3.2 Failure Mode 2: Variance (Stalled Progress)
The variance is the noise:
$$ \mathbf{Var}(\hat{g}) = \mathbb{E}[\|\hat{g}\|^2] - \|\mathbb{E}[\hat{g}]\|^2 $$Term C is always negative and scales with $\eta^2$.
- High variance → huge negative Term C
- To ensure net positive progress → must use tiny $\eta$
Consequence: High variance forces $\eta = O(1/\mathbf{Var})$. Training stalls—not because the optimum has been reached, but because the learning rate is too small for effective updates.
4. The Right Tools: TV Distance vs. $\chi^2$-Divergence
We’ve identified two failure modes. We need the right mathematical tools to measure each.

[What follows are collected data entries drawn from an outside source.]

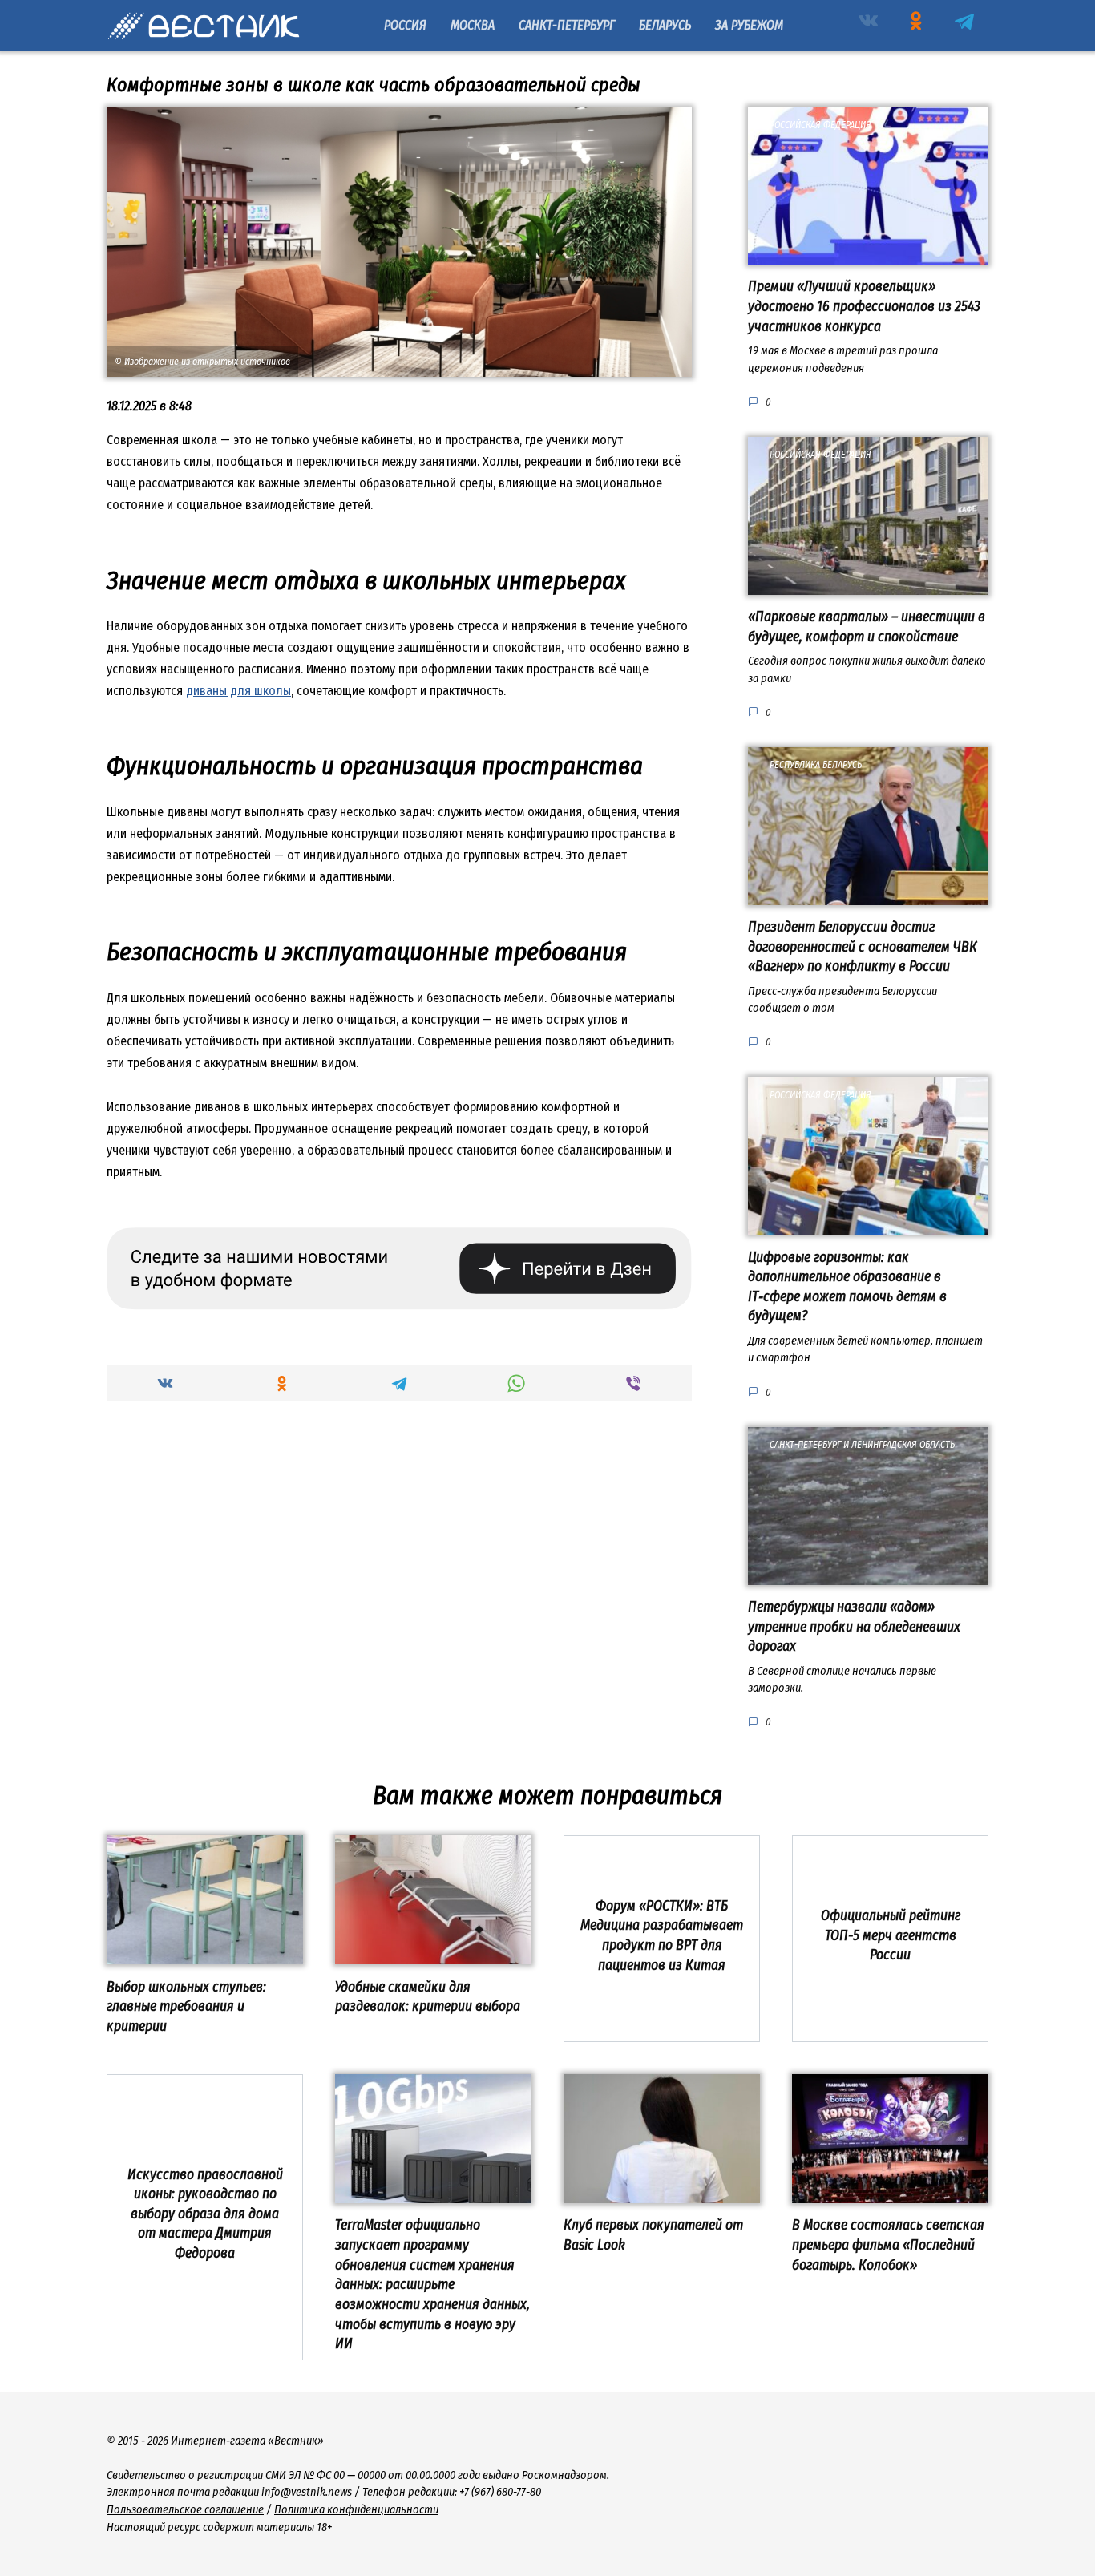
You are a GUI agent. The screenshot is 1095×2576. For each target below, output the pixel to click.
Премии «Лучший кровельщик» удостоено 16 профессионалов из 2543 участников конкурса (864, 306)
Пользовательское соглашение (185, 2510)
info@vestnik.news (306, 2492)
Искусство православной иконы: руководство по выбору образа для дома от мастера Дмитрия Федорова (205, 2214)
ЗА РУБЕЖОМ (749, 25)
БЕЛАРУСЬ (665, 25)
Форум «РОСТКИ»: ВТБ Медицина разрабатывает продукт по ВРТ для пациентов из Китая (661, 1936)
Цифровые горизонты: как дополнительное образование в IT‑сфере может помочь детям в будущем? (847, 1286)
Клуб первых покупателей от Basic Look (653, 2235)
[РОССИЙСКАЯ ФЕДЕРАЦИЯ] (868, 254)
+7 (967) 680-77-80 (500, 2492)
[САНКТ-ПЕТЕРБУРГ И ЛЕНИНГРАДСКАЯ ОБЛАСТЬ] (868, 1575)
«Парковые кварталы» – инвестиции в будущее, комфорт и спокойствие (866, 627)
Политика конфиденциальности (356, 2510)
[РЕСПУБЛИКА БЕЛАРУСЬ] (868, 895)
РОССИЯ (405, 25)
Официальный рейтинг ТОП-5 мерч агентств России (890, 1935)
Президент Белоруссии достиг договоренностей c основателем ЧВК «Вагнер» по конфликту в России (862, 947)
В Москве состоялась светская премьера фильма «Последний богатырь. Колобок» (888, 2245)
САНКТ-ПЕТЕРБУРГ (567, 25)
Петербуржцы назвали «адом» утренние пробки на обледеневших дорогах (854, 1627)
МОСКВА (473, 25)
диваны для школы (238, 690)
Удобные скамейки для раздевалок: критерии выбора (427, 1996)
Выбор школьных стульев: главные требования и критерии (186, 2006)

4.1 Total Variation (TV) Distance → Measures Bias
$$ D_{TV}(\pi \| \mu) = \frac{1}{2} \sum_y |\pi(y|x) - \mu(y|x)| $$Why TV for bias? Bias is a difference of expectations. The key identity is:
$$ |\mathbb{E}_\pi[f] - \mathbb{E}_\mu[f]| \leq 2 \|f\|_\infty \cdot D_{TV}(\pi \| \mu) $$TV distance directly bounds how much expectations can differ between two distributions.
Our metric: $\Delta_{\max}$ = maximum per-token TV distance
4.2 Chi-Square ($\chi^2$) Divergence → Measures Variance
$$ \chi^2(\pi\|\mu) = \mathbb{E}_\mu\left[\left(\frac{\pi(y)}{\mu(y)}\right)^2\right] - 1 = \mathbb{E}_\mu[\rho^2] - 1 $$Why $\chi^2$ for variance? The variance of any importance-sampled estimator depends on $\mathbb{E}_\mu[\rho^2]$. If this is large or infinite, variance explodes.
Our metric: $\chi^2$ at sequence level
4.3 The Critical Insight: These Metrics Are Not Interchangeable
The Pinsker-type inequality $D_{TV}(\pi|\mu) \leq \sqrt{\frac{1}{2}\chi^2(\pi|\mu)}$ reveals:
A tiny TV distance can hide a massive $\chi^2$-divergence.
The converse does not hold: bounding TV distance does NOT bound $\chi^2$-divergence. You cannot use TV distance to analyze variance. This is why the TRPO/PPO framework has a blind spot—it uses $D_{TV}$ or $D_{KL}$, which cannot detect variance explosions.
5. Connection to Trust Region Methods (PPO/TRPO)
A natural question: “Don’t PPO and TRPO already solve this?”
The answer reveals a critical gap between theory and practice.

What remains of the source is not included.